2. Rahasia Hujan Darah
Di Dusun Gowot,
sekitar 17 kilometer dari desa Cipo, ada
rumah aneh. Cipo dan teman-temannya sudah beberapa kali lewat dusun itu saat
bersepeda. Memang jauh, tapi kalau mereka sedang senang bersepeda maka jarak
berapa pun ditempuh, apalagi kalau sedang liburan. Tentu saja dengan membawa
bekal makanan dan minuman yang cukup. Cipo dan teman-temannya heran dengan
rumah yang menyendiri di tengah sawah, di halaman rumah itu banyak tanaman buah yang dibiarkan
liar. Bangunan rumahnya terbuat dari batu-bata yang tidak disemen.
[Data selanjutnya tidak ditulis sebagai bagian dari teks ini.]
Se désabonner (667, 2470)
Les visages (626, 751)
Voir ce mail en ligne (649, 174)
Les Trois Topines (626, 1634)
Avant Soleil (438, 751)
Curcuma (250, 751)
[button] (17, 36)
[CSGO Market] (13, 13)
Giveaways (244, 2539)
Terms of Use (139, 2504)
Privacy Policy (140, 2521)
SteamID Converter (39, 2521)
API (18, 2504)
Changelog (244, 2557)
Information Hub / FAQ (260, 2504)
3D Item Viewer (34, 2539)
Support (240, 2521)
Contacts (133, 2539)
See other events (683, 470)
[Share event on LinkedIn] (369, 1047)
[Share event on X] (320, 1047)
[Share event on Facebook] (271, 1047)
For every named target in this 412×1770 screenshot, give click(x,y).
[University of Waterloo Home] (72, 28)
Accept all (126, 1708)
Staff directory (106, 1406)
Lantainya
tanah, lebih tinggi dari tanah sekitarnya sehingga kalau turun hujan maka
genangan air tidak masuk ke dalam rumah. Mereka juga melihat banyak kucing di
pekarangan.
Empunya
rumah seorang nenek, gemuk dengan badan bungkuk, rambutnya sudah putih semua.
Berjalan dengan tongkat dan selalu telanjang kaki. Bahkan Cipo sempat memergoki
anak-anak mengintip nenek itu dengan wajah ketakutan. “Nek Boci! Nek Boci tukang
sihir!” teriak anak-anak. Setelah itu mereka berlari bersembunyi, menunggu
reaksi perempuan tua itu. Nenek itu hanya menoleh, tapi wajahnya dingin.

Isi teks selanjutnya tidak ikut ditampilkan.